Par exception aux dispositions de l'article précédent, le bénéfice du nantissement est transmis de plein droit aux porteurs successifs des effets qu'il garantit, soit que ces effets aient été souscrits ou acceptés à l'ordre du vendeur ou du prêteur, soit, plus généralement, qu'ils représentent la mobilisation d'une créance valablement gagée, suivant les dispositions de la présente ordonnance-loi.

Si plusieurs effets sont créés pour représenter la créance, le privilège attaché à celle-ci est exercé par le premier poursuivant pour le compte commun et pour le tout.

Article 9🔗

Le débiteur qui, avant paiement ou remboursement des sommes garanties, veut remettre en gage ou aliéner, à titre gratuit ou onéreux, tout ou partie des biens grevés, doit, sous peine des sanctions prévues à l'article 21 et de la nullité de l'acte intervenu, obtenir le consentement préalable du créancier nanti, ou, à défaut, l'autorisation du juge des référés dans quelque main qu'ils passent.

Article 10🔗

Lorsqu'il a été satisfait aux exigences de publicité requises par la présente ordonnance-loi et que les biens grevés ont été revêtus d'une plaque, conformément à l'article 6, le privilège du créancier nanti ou de son subrogé suit les biens grevés dans quelques mains qu'ils passent.

Article 11🔗

Le privilège du créancier nanti subsiste si le bien grevé devient immeuble par destination.

L'article 1971 du Code civil n'est pas applicable aux biens nantis.

Article 12🔗

Le privilège s'exerce sur les biens grevés par préférence à tous autres privilèges, à l'exception :

  • 1° Du privilège des frais de justice ;

  • 2° Du privilège des frais exposés pour la conservation de la chose lorsque les dépenses conservatoires sont postérieures au nantissement.

Il s'exerce notamment à l'encontre de tout créancier hypothécaire et par préférence aux privilèges du trésor princier, à ceux du bailleur, du vendeur du fonds de commerce à l'exploitation duquel est affecté le bien grevé, ainsi qu'au privilège du créancier nanti sur l'ensemble dudit fonds.

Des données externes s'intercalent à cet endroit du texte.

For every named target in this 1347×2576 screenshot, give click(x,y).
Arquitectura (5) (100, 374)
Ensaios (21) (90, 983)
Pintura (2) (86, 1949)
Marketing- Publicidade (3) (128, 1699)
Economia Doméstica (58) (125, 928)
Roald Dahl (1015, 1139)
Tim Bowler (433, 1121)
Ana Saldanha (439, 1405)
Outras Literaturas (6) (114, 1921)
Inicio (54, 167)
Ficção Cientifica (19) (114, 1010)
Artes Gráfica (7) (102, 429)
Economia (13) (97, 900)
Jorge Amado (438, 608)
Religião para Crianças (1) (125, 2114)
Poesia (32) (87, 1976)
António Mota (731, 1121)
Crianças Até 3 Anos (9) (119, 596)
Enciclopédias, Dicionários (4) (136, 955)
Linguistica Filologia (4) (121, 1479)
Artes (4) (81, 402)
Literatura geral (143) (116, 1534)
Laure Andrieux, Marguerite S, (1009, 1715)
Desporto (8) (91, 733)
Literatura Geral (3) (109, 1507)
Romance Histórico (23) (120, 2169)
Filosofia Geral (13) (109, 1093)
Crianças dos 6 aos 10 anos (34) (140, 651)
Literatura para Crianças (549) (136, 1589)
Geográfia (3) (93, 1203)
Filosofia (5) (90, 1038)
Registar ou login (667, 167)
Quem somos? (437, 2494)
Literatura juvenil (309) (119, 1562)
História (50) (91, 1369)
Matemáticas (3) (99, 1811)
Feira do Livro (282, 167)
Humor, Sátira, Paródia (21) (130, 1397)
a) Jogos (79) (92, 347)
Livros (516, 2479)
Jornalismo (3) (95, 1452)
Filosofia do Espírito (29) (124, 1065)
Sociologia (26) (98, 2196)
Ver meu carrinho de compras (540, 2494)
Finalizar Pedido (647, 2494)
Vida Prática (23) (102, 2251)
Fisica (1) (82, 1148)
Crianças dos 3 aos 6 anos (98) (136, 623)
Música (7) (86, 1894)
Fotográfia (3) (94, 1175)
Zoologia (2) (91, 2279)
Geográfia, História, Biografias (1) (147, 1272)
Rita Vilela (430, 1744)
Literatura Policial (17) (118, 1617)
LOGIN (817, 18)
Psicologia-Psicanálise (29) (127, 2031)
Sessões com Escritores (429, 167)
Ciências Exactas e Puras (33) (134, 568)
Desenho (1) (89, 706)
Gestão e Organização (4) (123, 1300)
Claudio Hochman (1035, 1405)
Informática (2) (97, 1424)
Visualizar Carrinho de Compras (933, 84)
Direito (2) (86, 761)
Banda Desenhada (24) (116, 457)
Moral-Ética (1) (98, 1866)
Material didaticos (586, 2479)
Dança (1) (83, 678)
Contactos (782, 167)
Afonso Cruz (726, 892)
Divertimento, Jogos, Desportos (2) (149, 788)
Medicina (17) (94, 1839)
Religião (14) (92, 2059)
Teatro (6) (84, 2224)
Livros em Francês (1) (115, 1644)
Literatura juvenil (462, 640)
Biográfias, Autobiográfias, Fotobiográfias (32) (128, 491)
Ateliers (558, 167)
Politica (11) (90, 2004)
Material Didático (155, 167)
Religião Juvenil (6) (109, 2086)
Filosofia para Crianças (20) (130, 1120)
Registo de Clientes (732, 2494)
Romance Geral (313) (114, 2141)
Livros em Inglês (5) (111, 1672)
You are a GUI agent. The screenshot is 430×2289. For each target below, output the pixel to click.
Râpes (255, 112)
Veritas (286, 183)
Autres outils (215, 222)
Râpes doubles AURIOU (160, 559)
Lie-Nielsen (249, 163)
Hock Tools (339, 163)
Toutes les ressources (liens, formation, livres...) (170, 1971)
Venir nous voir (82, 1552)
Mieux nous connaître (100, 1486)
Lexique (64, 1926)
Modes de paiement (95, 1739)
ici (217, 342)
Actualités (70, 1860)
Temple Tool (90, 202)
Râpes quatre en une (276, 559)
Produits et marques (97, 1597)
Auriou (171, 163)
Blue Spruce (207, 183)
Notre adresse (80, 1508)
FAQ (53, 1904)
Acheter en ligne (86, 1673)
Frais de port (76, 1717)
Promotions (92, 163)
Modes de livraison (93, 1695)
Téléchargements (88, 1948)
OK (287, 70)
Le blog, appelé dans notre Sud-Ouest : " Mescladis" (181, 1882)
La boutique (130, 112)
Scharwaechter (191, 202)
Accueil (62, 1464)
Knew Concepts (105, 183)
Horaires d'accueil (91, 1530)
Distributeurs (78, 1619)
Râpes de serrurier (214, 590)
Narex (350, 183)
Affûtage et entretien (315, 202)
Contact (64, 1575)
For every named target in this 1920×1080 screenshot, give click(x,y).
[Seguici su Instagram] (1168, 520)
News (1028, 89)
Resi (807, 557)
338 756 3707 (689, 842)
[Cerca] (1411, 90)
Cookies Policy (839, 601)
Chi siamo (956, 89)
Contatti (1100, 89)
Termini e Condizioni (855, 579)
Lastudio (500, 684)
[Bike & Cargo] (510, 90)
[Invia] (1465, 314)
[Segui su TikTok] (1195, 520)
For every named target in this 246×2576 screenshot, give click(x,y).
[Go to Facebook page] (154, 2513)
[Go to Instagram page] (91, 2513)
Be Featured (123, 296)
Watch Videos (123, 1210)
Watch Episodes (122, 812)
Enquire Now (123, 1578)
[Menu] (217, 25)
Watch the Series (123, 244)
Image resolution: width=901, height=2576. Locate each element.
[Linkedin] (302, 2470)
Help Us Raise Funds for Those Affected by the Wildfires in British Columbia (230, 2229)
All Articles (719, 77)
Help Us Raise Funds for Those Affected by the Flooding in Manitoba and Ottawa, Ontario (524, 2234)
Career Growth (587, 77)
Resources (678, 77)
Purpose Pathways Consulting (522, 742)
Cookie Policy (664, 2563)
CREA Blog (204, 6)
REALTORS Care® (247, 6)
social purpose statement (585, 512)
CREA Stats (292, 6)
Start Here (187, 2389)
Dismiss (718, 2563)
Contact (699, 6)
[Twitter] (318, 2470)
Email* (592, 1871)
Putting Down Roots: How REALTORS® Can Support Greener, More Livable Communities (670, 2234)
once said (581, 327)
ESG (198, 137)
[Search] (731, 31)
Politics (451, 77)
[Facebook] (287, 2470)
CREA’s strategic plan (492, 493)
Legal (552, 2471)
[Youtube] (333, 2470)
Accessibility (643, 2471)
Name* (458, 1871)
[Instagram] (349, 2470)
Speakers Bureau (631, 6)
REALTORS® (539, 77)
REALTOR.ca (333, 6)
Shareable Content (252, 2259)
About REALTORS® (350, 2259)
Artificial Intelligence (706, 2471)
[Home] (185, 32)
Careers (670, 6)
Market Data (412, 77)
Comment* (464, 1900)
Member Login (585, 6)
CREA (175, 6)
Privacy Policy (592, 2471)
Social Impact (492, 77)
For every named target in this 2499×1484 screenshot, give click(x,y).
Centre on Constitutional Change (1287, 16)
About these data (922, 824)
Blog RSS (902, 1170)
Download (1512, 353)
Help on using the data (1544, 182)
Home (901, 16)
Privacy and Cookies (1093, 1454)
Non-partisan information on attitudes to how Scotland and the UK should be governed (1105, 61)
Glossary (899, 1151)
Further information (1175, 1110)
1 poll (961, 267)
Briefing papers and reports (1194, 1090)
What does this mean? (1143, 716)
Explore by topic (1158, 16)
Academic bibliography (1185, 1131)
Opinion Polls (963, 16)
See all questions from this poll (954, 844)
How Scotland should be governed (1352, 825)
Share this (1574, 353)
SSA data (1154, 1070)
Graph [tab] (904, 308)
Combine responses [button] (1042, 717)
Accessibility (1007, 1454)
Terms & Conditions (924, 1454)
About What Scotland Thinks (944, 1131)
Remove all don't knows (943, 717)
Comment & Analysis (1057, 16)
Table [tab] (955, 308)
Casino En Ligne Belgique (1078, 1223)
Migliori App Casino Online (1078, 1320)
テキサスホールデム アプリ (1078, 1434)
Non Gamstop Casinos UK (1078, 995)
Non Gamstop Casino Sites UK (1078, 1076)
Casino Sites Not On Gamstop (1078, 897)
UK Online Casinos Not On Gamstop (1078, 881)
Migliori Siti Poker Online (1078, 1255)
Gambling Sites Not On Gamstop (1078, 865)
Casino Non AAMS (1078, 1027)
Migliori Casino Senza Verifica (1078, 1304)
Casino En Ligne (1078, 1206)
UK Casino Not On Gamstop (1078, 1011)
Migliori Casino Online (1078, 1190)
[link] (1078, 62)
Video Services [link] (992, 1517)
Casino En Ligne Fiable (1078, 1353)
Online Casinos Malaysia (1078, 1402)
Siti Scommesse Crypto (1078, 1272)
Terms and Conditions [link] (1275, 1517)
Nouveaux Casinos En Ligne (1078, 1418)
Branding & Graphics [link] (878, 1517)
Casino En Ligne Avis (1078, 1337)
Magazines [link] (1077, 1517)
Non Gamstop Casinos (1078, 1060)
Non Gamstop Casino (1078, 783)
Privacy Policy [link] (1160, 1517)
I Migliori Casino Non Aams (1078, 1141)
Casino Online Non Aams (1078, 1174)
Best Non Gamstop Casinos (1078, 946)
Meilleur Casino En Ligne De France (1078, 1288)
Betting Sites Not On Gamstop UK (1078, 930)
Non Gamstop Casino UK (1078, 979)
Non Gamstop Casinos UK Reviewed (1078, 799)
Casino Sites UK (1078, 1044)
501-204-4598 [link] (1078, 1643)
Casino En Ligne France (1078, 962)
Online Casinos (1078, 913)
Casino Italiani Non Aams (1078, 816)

Toutefois, pour que son privilège soit opposable au créancier hypothécaire, au vendeur du fonds de commerce, au créancier nanti sur l'ensemble dudit fonds préalablement inscrit et au bailleur, le créancier nanti en application de la présente ordonnance-loi doit leur signifier, par acte extra-judiciaire, une copie de l'acte constatant le nantissement. Cette signification doit, à peine de nullité, être faite dans les trente jours du nantissement.

Article 13🔗

L'état des inscriptions existantes, délivré en application de l'article 12 de l'ordonnance souveraine du 23 juin 1907, devra comprendre les inscriptions prises en exécution de la présente ordonnance-loi. Il pourra également être délivré à tout requérant, sur sa demande, un état attestant seulement qu'il existe, ou qu'il n'existe pas, sur les biens désignés, des inscriptions prises en vertu des dispositions, soit de l'ordonnance souveraine du 23 juin 1907, soit de la présente ordonnance-loi.

Article 14🔗

En cas de saisie faite en application des dispositions des titres IV et VI du Code de procédure civile, il ne peut être procédé à la vente des biens saisis que huit jours après la notification de la poursuite aux créanciers inscrits, en vertu des dispositions de la présente ordonnance-loi, depuis quinze jours au moins avant cette notification au domicile par eux élu dans leurs inscriptions ; la notification rend exigibles les créances garanties par elles.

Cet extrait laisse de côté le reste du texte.